**Fragmento citado**
---
Quizá aquí es en donde
resida el origen de la corrupción en la sociedad que te ha tocado vivir. En
lobos con piel de cordero, muy educados ellos, con un tono de voz sereno,
templado, exageradamente caballerosos en las formas pero auténticos depredadores morales que no les importa presupuestar
en un edificio, en donde muchos vecinos,
con diferencias salariales evidentes, difícilmente pueden llegar a fin
de mes. A este tipo de empresarios lo único que les importa es robar a toda
costa bajo el mantra de que si ellos no lo hacen, otras empresas lo harán, con
el convencimiento y la premisa que todos roban y ellos no van a ser menos.
---
**Entradas de datos**
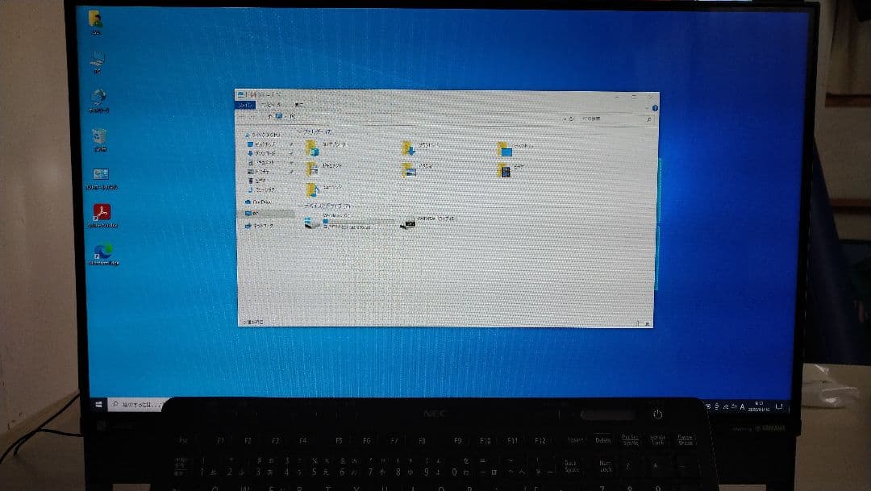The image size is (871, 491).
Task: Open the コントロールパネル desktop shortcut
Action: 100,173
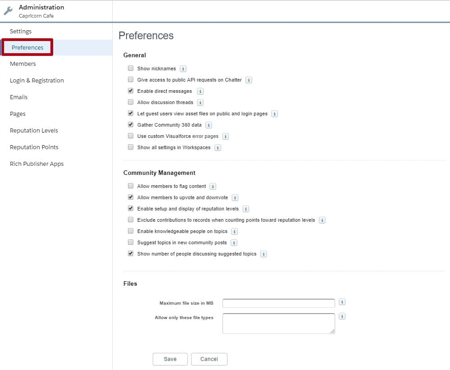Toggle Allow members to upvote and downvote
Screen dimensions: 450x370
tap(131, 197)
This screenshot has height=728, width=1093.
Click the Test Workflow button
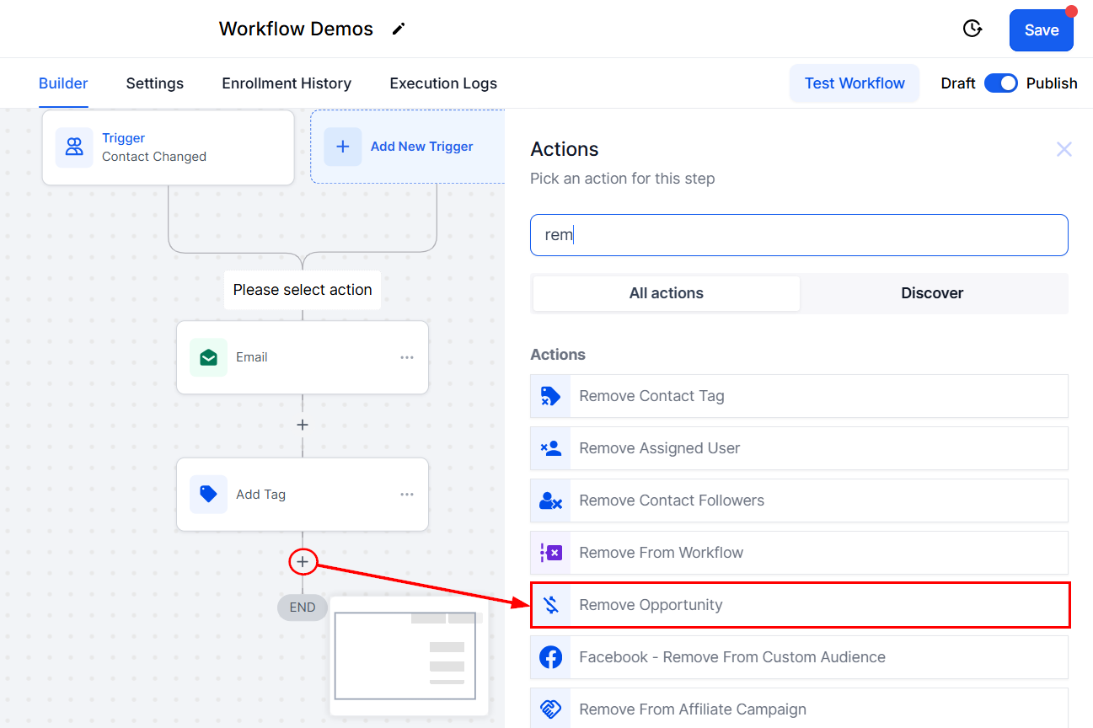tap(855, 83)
---
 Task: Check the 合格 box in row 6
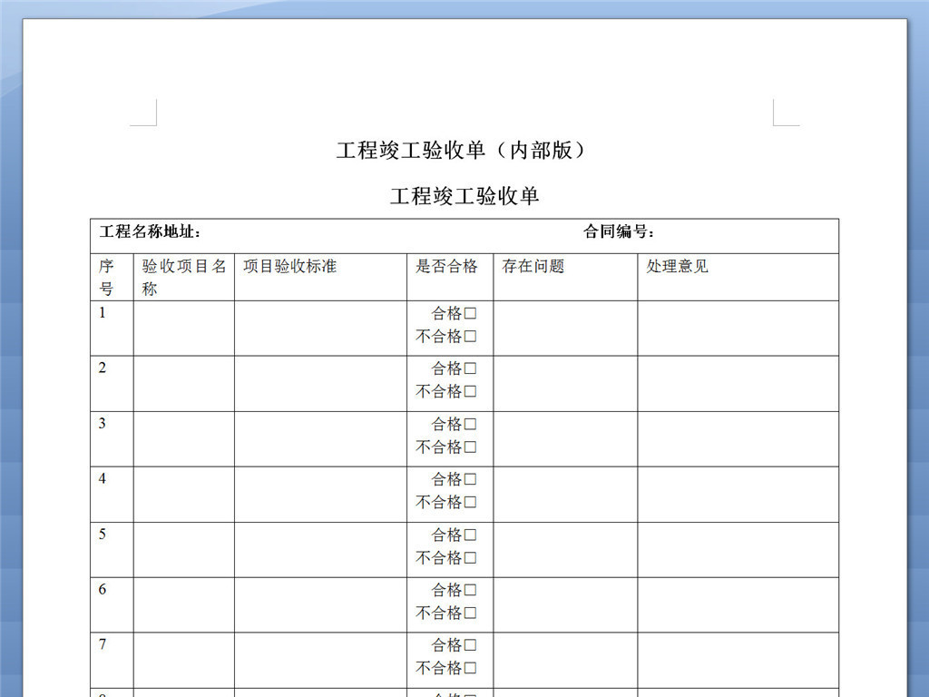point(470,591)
---
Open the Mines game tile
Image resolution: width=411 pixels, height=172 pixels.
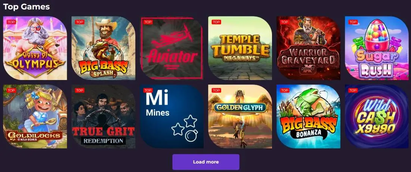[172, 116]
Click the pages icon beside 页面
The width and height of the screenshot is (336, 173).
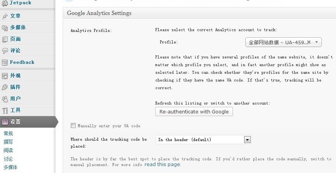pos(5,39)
---
**Objetivo A**
Indica si cada afirmación concuerda con el fragmento citado, respondiendo sí o no y citando literalmente las palabras que lo deciden: (i) Los empresarios descritos justifican el robo diciendo que, si ellos no lo hacen, lo harán otras empresas. (ii) Los vecinos del edificio cobran todos un salario similar. (iii) Estos empresarios parten de la premisa de que todos roban.
**Objetivo B**
Transcribe del fragmento citado el tramo que empieza en las palabras «Quizá aquí es» y termina después de «a ser menos.».
Los datos provienen de una fuente distinta.

**Resultado A**
(i) Sí: «bajo el mantra de que si ellos no lo hacen, otras empresas lo harán»
(ii) No: «con diferencias salariales evidentes»
(iii) Sí: «la premisa que todos roban»

**Resultado B**
Quizá aquí es en donde
resida el origen de la corrupción en la sociedad que te ha tocado vivir. En
lobos con piel de cordero, muy educados ellos, con un tono de voz sereno,
templado, exageradamente caballerosos en las formas pero auténticos depredadores morales que no les importa presupuestar
en un edificio, en donde muchos vecinos,
con diferencias salariales evidentes, difícilmente pueden llegar a fin
de mes. A este tipo de empresarios lo único que les importa es robar a toda
costa bajo el mantra de que si ellos no lo hacen, otras empresas lo harán, con
el convencimiento y la premisa que todos roban y ellos no van a ser menos.